Il Dipartimento per l’ambiente, l’alimentazione e gli affari rurali ha osservato che, sebbene i fornitori non ricevano denaro pubblico diretto per aiutarli a partecipare alle fiere, l’anno scorso ha speso 1,6 milioni di sterline in eventi per promuovere le vendite alimentari britanniche, come degustazioni di cibo e opportunità di networking.
Attualmente, il Regno Unito esporta cibo e bevande per un valore di 3,5 miliardi di sterline (4,4 miliardi di dollari) verso l’Asia, con un aumento del 18% rispetto al 2019. Questa è la prova, affermano i ministri britannici, che lo status della Gran Bretagna come “nazione “business indipendente” ha avvantaggiato il paese. attività del Paese sin dalla sua uscita dall’Unione Europea.
Ma nello stesso periodo, le esportazioni italiane verso l’Asia sono aumentate del 36% a 6,1 miliardi di euro (6,6 miliardi di dollari).
“Certamente avere un governo solidale è importante”, dice l’ambasciatore italiano Brandi.
“Ma il vantaggio principale che abbiamo, insieme ad altri paesi dell’UE, sono gli accordi di libero scambio che abbiamo con diversi importanti paesi asiatici”, aggiunge.
Tuttavia, c’è un’opportunità – d’oro o meno – disponibile per i produttori britannici sulla scia della Brexit.
Più di 60.000 persone hanno visitato l’evento quest’anno a Singapore. Gli analisti stimano che entro l’inizio del prossimo decennio le popolazioni asiatiche spenderanno 8mila miliardi di dollari all’anno in cibo.
“Il potenziale è enorme”, afferma Japneet Singh, direttore operativo di Spire, una società di ricerca e consulenza con sede a Singapore.
“Qualche anno fa, il cibo qui era molto locale. Dicevo che questo non sarebbe mai cambiato, ma mi sbagliavo. Stiamo assistendo a un cambiamento nelle abitudini: le persone vogliono mangiare cibo occidentale e sono disposte a pagare per questo,” Aggiunge.
Secondo Singh, l’aumento dei redditi, l’aumento dei viaggi e, soprattutto, i social media hanno contribuito a rendere i gusti asiatici più avventurosi.
Fonte immagine, Somerdale internazionale
La ricerca di questo mercato costituisce il fulcro della strategia commerciale perseguita dal governo britannico dopo la sua uscita dall’Unione Europea. L’anno scorso, la Gran Bretagna ha firmato un accordo per aderire al Comprehensive and Progressive Trans-Pacific Partnership, un accordo di libero scambio tra 11 paesi.
All’epoca, il primo ministro britannico Rishi Sunak accolse la decisione come prova dei “veri benefici economici delle nostre libertà dopo la Brexit”.
Ma il governo stima che l’accordo aggiungerà solo lo 0,08% alle dimensioni dell’economia britannica in dieci anni. Inoltre, il Regno Unito ha già concluso accordi di libero scambio con tutti i paesi partecipanti al partenariato transpacifico, ad eccezione di Malesia e Brunei.
Sebbene gli esportatori alimentari del Regno Unito siano orientati verso regioni come l’Asia, la realtà attuale è che il mercato dell’UE è ancora quattro volte più grande.
Il problema è che il commercio con i paesi europei è oggi sempre più carico di questioni post-Brexit. Stime recenti stimano i costi della burocrazia aggiuntiva a 58 milioni di sterline per gli esportatori lo scorso anno.
“A causa di tutte queste nuove normative, per noi è più facile vendere in Cina che in Francia, il che è pazzesco”, afferma Jones di Somerdale International.

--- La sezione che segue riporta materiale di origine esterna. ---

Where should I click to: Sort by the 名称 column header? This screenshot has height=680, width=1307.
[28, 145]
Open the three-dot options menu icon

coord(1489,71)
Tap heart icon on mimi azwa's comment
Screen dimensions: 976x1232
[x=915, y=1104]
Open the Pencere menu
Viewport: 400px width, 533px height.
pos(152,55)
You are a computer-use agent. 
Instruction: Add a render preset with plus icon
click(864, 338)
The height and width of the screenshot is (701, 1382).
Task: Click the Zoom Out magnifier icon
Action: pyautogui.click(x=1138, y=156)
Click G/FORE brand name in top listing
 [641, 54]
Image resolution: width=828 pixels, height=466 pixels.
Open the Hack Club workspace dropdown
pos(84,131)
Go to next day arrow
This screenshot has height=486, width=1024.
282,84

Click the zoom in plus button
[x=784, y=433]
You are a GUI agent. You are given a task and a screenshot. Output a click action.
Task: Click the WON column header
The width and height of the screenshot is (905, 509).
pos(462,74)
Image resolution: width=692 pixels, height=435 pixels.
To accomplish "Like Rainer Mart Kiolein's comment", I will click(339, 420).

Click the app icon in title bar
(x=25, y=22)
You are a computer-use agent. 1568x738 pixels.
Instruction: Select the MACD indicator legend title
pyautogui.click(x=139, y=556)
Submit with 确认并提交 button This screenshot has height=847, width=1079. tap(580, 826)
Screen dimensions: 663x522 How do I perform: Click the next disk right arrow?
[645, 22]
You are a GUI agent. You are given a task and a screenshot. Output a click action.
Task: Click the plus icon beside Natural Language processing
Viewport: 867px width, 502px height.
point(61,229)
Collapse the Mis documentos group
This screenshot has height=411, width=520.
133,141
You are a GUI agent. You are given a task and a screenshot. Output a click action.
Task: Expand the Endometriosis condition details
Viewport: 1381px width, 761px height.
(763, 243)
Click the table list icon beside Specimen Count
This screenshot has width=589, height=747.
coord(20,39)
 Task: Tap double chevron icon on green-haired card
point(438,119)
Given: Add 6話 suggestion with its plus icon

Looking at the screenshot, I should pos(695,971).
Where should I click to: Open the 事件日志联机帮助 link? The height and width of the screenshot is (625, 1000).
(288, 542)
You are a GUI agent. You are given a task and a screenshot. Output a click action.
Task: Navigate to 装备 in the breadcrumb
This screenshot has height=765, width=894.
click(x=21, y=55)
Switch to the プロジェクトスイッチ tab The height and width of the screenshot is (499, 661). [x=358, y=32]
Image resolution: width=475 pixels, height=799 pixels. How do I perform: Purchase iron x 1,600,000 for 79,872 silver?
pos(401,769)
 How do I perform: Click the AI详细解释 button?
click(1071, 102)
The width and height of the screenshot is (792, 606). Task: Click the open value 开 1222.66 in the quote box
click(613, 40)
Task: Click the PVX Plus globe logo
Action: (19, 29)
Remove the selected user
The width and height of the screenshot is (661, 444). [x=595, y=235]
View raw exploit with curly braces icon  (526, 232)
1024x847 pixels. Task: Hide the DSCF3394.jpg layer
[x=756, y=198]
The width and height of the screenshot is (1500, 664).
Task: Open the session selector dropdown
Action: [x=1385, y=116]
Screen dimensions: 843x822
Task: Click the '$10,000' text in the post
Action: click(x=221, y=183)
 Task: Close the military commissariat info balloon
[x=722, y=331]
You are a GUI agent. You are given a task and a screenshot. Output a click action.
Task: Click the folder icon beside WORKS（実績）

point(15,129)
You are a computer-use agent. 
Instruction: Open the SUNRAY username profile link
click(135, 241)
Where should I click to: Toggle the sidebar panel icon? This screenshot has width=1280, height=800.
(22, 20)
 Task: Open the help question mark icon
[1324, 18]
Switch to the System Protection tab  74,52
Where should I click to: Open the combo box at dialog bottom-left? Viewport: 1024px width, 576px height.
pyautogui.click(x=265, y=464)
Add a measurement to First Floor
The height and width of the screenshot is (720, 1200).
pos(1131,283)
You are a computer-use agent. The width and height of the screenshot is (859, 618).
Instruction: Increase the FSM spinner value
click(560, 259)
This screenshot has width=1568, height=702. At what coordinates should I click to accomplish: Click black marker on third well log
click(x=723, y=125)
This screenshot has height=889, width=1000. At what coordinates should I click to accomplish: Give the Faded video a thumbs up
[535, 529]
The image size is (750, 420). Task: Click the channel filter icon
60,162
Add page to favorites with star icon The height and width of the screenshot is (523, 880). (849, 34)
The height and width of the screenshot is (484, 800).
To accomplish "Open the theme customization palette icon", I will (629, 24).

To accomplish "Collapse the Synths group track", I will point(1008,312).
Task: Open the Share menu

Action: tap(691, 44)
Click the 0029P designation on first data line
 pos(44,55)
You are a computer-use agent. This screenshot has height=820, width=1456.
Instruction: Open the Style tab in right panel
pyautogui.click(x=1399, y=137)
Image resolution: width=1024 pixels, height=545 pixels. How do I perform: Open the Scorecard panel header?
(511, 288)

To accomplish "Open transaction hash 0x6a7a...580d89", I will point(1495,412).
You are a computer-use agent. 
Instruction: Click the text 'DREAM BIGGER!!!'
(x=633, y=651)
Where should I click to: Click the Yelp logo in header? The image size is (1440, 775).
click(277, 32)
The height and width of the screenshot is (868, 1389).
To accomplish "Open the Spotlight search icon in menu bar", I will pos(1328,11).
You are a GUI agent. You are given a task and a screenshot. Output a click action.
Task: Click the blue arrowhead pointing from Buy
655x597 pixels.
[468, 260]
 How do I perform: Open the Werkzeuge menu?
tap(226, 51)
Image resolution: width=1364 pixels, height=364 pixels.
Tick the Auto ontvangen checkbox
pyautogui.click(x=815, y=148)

Il governo britannico insiste che sta guardando al quadro a lungo termine. L’anno scorso, il ministro del Commercio internazionale Kimmy Badenoch ha dichiarato alla BBC che questi nuovi mercati non “sostituirebbero il commercio con l’UE”, ma ne costituirebbero una “aggiunta”.
“Non compreresti una piccola impresa e ti aspetteresti che consegnino i prodotti lo stesso giorno: stiamo pensando al potenziale”, ha aggiunto.
E quando si parla di potenziale, Jones della Somerdale International è d’accordo: “La bandiera britannica gode di una buona reputazione all’estero in termini di prestigio e sicurezza alimentare, il che è particolarmente importante in Cina”.
Dopo aver assaggiato il formaggio, l’ospite tailandese, precedentemente scettico, ha accettato. Per il signor Jones, fa tutto parte del processo di apprendimento: un pezzo di Wensleydale alla volta.